--- What this task involves ---
First find the line with "Go (1398, 826)" in the entries below, then set down exactly every line through the line with "Archive (539, 1882)", that line included.

--- Available data ---
*** Begin section ***
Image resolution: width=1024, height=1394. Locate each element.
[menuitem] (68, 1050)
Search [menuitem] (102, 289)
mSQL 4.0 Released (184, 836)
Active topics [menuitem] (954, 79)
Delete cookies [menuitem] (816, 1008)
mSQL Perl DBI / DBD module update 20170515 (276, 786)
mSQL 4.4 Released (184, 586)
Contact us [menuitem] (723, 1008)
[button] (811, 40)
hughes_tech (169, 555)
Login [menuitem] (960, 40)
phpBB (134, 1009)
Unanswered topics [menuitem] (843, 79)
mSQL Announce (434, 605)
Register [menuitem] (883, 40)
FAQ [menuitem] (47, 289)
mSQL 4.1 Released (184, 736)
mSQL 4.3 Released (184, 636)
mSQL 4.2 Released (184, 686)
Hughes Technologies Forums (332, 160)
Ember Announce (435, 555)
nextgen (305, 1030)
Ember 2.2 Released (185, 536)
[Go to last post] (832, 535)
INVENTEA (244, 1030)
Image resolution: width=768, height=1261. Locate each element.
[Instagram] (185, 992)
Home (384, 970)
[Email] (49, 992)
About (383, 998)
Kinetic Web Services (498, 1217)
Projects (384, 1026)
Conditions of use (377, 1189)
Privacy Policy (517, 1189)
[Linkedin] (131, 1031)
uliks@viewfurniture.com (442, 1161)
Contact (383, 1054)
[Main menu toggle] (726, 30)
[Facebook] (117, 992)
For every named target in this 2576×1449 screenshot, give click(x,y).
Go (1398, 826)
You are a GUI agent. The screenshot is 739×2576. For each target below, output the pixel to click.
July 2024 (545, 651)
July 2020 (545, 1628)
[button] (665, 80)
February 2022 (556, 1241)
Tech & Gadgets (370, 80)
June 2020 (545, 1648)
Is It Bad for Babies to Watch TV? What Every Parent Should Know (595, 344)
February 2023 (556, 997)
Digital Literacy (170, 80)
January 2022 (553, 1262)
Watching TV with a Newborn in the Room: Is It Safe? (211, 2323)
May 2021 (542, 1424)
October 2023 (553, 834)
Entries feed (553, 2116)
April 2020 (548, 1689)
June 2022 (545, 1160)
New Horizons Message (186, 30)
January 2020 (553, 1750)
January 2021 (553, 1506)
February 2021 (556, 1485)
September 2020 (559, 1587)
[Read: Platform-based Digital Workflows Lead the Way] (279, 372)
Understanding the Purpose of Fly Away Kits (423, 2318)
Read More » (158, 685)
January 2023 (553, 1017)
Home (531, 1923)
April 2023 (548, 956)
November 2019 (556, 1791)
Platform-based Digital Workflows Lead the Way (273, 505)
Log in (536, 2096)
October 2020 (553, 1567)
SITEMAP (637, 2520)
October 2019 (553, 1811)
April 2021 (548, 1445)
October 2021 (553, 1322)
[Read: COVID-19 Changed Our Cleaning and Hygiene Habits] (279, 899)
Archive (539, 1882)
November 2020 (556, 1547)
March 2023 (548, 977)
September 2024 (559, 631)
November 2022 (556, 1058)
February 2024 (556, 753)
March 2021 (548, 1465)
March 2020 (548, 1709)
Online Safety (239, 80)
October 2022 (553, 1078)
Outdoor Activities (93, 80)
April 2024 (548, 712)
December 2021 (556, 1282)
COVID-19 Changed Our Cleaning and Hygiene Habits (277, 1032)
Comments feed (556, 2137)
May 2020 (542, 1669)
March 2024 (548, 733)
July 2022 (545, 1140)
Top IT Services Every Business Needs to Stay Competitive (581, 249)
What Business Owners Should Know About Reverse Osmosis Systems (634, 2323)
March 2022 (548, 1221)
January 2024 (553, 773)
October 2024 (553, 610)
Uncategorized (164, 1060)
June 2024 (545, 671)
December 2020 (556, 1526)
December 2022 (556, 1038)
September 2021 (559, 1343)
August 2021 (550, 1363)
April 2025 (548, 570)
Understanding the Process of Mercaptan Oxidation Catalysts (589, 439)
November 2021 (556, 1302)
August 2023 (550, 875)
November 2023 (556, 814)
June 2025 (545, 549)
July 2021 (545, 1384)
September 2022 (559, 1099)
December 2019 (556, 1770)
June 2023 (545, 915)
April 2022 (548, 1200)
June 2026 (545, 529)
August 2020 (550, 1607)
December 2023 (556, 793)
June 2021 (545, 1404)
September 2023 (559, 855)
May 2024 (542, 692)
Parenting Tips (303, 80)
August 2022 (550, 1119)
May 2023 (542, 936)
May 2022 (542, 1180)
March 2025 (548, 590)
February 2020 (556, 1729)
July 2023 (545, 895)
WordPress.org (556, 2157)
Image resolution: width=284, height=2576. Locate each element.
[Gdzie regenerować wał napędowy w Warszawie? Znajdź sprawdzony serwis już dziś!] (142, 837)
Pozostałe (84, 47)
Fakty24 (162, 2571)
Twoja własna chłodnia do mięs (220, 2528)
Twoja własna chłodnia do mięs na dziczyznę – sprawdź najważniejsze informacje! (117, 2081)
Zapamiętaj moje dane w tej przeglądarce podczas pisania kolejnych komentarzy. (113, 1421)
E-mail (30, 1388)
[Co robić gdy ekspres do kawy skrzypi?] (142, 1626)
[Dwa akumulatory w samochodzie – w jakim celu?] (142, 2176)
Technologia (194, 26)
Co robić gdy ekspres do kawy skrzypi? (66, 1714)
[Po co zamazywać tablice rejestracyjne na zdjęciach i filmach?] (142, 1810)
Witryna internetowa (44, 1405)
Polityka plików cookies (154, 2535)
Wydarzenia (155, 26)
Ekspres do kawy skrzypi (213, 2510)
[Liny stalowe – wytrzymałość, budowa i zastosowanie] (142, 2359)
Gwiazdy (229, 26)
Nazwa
*** End section ***
--- Reply ---
Go (1398, 826)
You are a GUI agent. The screenshot is 739×2576. For each target below, output the pixel to click.
July 2024 (545, 651)
July 2020 (545, 1628)
[button] (665, 80)
February 2022 (556, 1241)
Tech & Gadgets (370, 80)
June 2020 (545, 1648)
Is It Bad for Babies to Watch TV? What Every Parent Should Know (595, 344)
February 2023 (556, 997)
Digital Literacy (170, 80)
January 2022 (553, 1262)
Watching TV with a Newborn in the Room: Is It Safe? (211, 2323)
May 2021 (542, 1424)
October 2023 (553, 834)
Entries feed (553, 2116)
April 2020 (548, 1689)
June 2022 (545, 1160)
New Horizons Message (186, 30)
January 2020 (553, 1750)
January 2021 (553, 1506)
February 2021 (556, 1485)
September 2020 (559, 1587)
[Read: Platform-based Digital Workflows Lead the Way] (279, 372)
Understanding the Purpose of Fly Away Kits (423, 2318)
Read More » (158, 685)
January 2023 (553, 1017)
Home (531, 1923)
April 2023 (548, 956)
November 2019 (556, 1791)
Platform-based Digital Workflows Lead the Way (273, 505)
Log in (536, 2096)
October 2020 (553, 1567)
SITEMAP (637, 2520)
October 2019 (553, 1811)
April 2021 (548, 1445)
October 2021 (553, 1322)
[Read: COVID-19 Changed Our Cleaning and Hygiene Habits] (279, 899)
Archive (539, 1882)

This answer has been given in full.